#### Entries supplied ####
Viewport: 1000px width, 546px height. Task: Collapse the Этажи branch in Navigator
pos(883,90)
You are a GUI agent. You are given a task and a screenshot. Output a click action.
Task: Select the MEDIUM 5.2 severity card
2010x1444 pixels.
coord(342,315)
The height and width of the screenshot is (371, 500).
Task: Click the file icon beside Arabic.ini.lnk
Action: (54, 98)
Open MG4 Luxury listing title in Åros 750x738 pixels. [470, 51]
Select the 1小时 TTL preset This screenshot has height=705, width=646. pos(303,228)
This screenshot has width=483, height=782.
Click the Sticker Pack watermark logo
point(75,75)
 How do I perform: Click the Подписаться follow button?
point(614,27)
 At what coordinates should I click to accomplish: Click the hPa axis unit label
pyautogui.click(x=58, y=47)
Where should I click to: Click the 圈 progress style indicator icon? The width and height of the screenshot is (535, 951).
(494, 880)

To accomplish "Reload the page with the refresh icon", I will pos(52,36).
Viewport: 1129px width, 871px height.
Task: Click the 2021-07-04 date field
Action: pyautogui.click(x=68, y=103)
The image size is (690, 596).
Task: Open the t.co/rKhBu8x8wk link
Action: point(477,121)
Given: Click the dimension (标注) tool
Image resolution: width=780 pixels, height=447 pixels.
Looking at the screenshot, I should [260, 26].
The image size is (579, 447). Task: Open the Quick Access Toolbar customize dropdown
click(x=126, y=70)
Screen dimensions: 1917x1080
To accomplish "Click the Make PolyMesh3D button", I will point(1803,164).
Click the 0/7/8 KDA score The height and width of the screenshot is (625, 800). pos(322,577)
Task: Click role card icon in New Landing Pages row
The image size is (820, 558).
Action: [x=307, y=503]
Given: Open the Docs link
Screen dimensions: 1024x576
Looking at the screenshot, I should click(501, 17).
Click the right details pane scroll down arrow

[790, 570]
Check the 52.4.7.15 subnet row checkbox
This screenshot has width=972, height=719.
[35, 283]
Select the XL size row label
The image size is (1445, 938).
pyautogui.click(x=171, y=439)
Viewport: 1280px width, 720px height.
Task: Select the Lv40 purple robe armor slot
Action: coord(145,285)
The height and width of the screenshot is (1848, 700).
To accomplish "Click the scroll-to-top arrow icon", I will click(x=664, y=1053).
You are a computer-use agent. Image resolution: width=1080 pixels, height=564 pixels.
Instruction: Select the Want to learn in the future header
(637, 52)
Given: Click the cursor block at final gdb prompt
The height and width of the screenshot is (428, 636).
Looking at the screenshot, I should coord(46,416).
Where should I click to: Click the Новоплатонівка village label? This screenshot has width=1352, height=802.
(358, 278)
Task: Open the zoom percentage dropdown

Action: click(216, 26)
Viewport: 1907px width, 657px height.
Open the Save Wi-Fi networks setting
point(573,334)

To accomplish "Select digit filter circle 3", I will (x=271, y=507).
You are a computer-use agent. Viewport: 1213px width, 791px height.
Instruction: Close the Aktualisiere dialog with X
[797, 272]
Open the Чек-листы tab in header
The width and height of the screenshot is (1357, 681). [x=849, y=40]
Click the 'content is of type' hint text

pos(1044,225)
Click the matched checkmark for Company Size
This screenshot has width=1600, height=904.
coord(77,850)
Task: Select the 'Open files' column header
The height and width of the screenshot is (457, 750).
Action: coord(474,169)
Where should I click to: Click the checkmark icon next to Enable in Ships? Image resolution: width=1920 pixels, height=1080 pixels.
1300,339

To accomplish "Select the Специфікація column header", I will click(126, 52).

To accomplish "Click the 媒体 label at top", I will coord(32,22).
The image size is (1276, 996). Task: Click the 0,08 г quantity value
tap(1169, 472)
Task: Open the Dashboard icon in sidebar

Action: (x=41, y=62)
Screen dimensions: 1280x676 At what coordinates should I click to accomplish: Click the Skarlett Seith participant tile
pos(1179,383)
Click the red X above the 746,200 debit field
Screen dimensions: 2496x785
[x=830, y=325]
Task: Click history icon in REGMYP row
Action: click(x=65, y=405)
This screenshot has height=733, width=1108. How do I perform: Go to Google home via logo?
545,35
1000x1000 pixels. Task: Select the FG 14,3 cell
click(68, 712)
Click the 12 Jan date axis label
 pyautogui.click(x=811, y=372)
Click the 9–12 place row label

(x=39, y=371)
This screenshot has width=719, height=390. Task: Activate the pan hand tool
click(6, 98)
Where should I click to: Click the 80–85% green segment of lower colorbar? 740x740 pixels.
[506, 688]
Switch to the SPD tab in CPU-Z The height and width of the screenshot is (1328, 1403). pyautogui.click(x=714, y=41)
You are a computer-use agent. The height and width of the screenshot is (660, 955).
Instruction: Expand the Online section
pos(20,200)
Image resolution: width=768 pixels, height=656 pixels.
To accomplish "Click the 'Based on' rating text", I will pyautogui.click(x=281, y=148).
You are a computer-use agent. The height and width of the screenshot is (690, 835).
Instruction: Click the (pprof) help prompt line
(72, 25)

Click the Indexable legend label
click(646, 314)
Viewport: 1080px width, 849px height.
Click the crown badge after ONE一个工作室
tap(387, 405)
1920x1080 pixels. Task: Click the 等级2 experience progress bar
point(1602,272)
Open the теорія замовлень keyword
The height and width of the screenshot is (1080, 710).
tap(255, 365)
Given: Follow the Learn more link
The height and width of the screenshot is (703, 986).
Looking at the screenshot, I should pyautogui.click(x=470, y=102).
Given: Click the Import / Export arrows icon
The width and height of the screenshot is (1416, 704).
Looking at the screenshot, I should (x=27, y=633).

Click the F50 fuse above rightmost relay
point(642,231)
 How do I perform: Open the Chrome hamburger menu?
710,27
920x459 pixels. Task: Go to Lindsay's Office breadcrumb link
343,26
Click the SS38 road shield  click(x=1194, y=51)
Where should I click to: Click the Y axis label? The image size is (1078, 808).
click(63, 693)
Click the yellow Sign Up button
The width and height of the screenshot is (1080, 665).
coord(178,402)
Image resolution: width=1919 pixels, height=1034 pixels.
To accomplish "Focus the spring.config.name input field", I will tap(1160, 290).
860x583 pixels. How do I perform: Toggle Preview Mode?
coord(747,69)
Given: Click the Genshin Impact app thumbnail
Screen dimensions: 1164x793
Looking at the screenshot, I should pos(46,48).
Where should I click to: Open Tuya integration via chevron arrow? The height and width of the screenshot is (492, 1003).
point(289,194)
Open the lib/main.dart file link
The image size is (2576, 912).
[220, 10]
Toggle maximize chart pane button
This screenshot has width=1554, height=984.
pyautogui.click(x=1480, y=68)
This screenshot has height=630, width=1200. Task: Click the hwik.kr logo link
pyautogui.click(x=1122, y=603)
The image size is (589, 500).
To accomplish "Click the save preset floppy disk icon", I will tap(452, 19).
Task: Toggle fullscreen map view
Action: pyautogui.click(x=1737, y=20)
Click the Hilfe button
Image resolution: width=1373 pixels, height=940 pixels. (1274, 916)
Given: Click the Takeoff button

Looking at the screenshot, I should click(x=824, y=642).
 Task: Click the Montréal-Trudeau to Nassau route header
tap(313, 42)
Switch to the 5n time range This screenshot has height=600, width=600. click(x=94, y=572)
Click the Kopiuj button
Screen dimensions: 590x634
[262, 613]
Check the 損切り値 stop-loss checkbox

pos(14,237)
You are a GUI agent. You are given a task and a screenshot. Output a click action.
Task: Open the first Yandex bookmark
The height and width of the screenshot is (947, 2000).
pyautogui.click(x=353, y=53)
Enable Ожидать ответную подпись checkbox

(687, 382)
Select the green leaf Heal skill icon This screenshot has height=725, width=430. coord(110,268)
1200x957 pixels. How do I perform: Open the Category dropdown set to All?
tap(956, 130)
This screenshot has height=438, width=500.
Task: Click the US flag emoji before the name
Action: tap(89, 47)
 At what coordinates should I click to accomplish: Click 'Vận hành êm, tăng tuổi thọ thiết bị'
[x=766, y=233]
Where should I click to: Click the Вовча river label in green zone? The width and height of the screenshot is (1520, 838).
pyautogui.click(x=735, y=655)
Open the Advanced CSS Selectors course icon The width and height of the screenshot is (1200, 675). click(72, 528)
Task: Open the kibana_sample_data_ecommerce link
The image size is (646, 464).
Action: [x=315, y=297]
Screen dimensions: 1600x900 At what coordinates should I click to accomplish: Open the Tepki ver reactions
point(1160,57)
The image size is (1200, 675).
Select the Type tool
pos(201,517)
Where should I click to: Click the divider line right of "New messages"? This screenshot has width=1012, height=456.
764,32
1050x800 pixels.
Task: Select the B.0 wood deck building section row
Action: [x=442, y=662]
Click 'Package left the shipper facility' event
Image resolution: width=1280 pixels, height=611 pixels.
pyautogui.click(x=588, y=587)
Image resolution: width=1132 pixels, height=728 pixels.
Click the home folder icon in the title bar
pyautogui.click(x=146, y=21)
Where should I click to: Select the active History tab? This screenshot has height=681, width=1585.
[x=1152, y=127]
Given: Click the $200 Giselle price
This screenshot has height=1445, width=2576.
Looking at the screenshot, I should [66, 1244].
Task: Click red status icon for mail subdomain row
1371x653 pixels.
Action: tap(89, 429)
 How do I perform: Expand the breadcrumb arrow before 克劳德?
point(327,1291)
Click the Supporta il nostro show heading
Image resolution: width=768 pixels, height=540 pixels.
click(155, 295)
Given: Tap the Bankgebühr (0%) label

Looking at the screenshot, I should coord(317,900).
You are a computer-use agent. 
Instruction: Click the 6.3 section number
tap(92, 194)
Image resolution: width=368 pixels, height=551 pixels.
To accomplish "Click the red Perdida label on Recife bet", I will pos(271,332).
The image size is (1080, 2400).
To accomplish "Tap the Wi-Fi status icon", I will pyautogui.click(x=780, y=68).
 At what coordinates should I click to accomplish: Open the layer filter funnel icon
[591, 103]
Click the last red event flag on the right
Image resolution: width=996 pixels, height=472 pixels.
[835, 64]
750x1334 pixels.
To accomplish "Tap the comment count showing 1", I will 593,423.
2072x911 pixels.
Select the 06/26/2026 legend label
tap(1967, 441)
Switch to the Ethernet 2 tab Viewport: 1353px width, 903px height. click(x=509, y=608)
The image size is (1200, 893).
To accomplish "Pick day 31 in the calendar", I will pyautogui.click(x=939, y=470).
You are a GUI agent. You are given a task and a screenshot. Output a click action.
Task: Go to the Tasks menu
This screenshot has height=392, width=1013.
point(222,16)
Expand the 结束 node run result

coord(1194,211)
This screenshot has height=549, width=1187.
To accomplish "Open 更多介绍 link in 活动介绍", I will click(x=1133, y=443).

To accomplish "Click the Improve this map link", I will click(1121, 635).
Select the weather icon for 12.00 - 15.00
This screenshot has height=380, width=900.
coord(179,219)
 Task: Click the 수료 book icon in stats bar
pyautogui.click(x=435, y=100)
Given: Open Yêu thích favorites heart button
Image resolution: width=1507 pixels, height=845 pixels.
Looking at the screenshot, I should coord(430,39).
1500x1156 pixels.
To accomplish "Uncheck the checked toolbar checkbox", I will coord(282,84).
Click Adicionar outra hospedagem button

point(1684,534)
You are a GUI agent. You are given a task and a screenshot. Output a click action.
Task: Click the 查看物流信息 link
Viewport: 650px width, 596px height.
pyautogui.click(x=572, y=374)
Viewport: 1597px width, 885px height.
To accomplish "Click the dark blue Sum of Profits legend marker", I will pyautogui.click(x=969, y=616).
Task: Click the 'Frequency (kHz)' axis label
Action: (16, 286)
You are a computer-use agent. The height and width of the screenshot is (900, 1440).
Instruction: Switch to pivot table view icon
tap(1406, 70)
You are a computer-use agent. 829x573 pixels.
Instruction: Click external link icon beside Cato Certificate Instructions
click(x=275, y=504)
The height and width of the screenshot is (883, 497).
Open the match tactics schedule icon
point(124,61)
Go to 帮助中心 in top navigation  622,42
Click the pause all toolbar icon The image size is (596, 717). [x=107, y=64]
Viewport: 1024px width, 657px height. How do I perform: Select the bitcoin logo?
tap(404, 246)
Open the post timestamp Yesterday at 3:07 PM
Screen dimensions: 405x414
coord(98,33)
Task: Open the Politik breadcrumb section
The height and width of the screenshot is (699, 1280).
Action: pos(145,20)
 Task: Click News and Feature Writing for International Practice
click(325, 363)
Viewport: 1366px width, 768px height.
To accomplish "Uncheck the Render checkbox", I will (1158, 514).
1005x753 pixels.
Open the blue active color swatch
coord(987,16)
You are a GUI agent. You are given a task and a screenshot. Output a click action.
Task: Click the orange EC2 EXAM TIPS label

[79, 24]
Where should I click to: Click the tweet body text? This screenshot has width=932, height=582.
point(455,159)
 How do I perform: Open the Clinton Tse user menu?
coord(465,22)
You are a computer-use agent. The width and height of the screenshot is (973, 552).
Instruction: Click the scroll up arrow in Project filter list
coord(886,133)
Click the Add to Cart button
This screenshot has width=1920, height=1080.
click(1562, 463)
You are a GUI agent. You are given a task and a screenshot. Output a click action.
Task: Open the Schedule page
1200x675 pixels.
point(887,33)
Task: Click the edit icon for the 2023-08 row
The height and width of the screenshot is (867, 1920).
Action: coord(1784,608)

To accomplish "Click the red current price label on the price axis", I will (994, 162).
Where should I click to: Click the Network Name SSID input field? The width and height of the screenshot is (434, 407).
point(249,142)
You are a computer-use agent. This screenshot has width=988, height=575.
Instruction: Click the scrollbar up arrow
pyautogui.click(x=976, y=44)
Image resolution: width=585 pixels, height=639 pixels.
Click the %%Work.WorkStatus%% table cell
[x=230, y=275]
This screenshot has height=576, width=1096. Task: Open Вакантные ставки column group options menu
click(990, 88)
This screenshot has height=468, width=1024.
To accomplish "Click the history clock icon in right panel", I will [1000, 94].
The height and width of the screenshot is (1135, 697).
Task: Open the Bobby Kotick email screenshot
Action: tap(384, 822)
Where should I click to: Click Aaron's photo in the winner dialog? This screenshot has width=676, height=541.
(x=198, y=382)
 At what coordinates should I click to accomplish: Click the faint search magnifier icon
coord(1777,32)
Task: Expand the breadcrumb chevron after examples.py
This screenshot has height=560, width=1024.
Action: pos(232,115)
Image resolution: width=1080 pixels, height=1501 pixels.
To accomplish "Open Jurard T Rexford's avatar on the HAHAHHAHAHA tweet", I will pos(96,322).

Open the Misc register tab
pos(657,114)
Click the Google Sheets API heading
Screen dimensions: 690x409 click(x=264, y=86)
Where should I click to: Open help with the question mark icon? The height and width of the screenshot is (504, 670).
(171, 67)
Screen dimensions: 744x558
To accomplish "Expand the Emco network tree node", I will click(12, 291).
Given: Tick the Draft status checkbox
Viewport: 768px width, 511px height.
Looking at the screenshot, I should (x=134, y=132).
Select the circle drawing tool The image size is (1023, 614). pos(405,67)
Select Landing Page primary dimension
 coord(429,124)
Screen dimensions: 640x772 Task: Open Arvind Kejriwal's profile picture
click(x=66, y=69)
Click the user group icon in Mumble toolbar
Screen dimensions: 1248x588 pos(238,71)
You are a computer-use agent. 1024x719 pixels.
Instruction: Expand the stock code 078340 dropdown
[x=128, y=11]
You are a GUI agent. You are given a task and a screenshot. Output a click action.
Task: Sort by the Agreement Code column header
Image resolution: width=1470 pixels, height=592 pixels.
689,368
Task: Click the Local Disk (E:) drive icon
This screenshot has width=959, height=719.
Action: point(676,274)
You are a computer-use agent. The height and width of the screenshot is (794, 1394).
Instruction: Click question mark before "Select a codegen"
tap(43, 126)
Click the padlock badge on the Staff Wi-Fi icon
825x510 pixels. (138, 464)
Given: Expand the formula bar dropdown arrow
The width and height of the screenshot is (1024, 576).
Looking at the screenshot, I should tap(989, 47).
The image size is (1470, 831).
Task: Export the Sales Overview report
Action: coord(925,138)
####
● Task brief:
Look for the word "price" in every line of the records. State how many lines contain it, and write only the number.

● Response to the task:
2